The crowd was diverse, as most of Harrison’s events have been, and far younger than Graham’s audiences. Harrison has made the coronavirus a central part of his events, while Graham has not. The state had a spike in cases earlier this summer, but many have resisted masks. Large weddings have continued indoors, and restaurants have returned to indoor dining. On a recent morning at Just Us Cafe, a breakfast spot in West Columbia, diners were overwhelmingly without masks, with many wearing Trump hats and shirts.
At a Graham event, the senator spoke atop a picnic table at an outdoor rally at a Charleston Elks Lodge before about 150 Republican faithful. Masks were supposedly required, although not everyone thought they were a good idea.
Graham made no mention of the coronavirus, but he did call Harrison a radical, accusing him of supporting the Green New Deal, defunding police, socialism and Medicare-for-all.
After the speech, Shelley Choquette, 56, and Charlie Fowler, 63, described themselves as strong Trump supporters. Although they’re less enthusiastic about Graham, Choquette said his speech played well. “I don’t know enough to really talk about Lindsey,” she said. “But I do know I’m conservative and the country that I was raised in is going the opposite direction, and that’s very scary to me,” she said.
Fowler mentioned South Carolina’s changing demographics, and said that with Cunningham’s Charleston-propelled victory, Harrison has a better chance than any Democrat in recent years. But that he’s still a long shot.
“He’ll probably get Greenville. And he may get the first district. But I agree with Shelley. I think there’s a silent majority. Just like there was with Trump.”
Graham recently aired an ad attacking Harrison for working as a lobbyist before running for the seat — and plans a slate of ads this fall showing his influence in the Senate and with the president while labeling Harrison as a puppet of Pelosi.
“The more liberal he becomes in the eyes of the voters, the better I will do,” Graham said as he crossed the state.

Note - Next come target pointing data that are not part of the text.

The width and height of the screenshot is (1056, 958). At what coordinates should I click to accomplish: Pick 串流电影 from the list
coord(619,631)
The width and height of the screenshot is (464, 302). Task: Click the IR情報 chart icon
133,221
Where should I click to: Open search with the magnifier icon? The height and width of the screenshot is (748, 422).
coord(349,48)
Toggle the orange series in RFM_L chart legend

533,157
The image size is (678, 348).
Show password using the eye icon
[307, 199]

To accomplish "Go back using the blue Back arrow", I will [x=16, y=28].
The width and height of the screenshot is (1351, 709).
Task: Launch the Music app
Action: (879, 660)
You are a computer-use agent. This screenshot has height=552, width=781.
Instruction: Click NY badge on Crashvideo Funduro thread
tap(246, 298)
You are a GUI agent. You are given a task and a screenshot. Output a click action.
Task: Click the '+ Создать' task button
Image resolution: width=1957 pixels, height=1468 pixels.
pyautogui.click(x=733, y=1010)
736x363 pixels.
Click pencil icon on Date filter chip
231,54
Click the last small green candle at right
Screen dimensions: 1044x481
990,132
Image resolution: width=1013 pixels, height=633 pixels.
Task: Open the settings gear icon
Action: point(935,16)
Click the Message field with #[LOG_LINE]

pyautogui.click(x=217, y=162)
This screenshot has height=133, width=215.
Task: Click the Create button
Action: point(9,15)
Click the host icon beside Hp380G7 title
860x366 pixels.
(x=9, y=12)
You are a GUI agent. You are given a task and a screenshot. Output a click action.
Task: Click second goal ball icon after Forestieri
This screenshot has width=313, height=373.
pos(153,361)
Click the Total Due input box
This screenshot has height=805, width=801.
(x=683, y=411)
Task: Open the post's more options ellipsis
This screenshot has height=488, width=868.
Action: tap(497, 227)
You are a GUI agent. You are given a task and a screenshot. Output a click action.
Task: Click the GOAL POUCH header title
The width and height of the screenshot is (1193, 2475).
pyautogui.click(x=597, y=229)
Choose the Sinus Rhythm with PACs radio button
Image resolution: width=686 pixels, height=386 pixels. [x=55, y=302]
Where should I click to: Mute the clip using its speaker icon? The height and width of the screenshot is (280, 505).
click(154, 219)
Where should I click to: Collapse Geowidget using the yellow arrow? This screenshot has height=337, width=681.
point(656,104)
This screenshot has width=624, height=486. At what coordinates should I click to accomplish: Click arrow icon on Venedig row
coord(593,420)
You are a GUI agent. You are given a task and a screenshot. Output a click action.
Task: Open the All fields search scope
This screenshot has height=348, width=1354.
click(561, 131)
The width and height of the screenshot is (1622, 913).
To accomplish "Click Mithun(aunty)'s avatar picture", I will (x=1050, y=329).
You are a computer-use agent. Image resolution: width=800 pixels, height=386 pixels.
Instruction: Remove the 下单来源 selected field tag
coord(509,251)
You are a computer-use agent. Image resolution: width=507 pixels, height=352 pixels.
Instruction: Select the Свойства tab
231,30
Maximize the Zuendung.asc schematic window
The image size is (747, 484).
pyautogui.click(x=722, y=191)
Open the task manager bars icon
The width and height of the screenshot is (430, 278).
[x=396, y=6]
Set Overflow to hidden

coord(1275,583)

Harrison said many attacks are off-base, laughing, for instance, when asked if he is a socialist. He has been careful not to take too many specific policy positions on national issues or closely align himself with national Democrats, knowing that doing so would be perilous in South Carolina.
“Lindsey can say all this crazy stuff,” he said. “I’m not for the Green New Deal. I never said so. I’m not supporting Medicare-for-all.”
After Graham ended an interview recently linking Harrison to Pelosi and others, an aide called. The senator wanted to say that he, too, was a bulwark against Sanders having more influence.
When he took the microphone atop a picnic table, Graham played to the anxiety of the crowd, “If we don’t win this election, everything you believe about America is going to change,” he said. “Somebody asked me do I think my opponent is radical? Hell yes, he’s radical.”
He then spoke about Trump, calling the man he once derided as “crazy” and a “race-baiting xenophobic bigot” as “my new best friend.”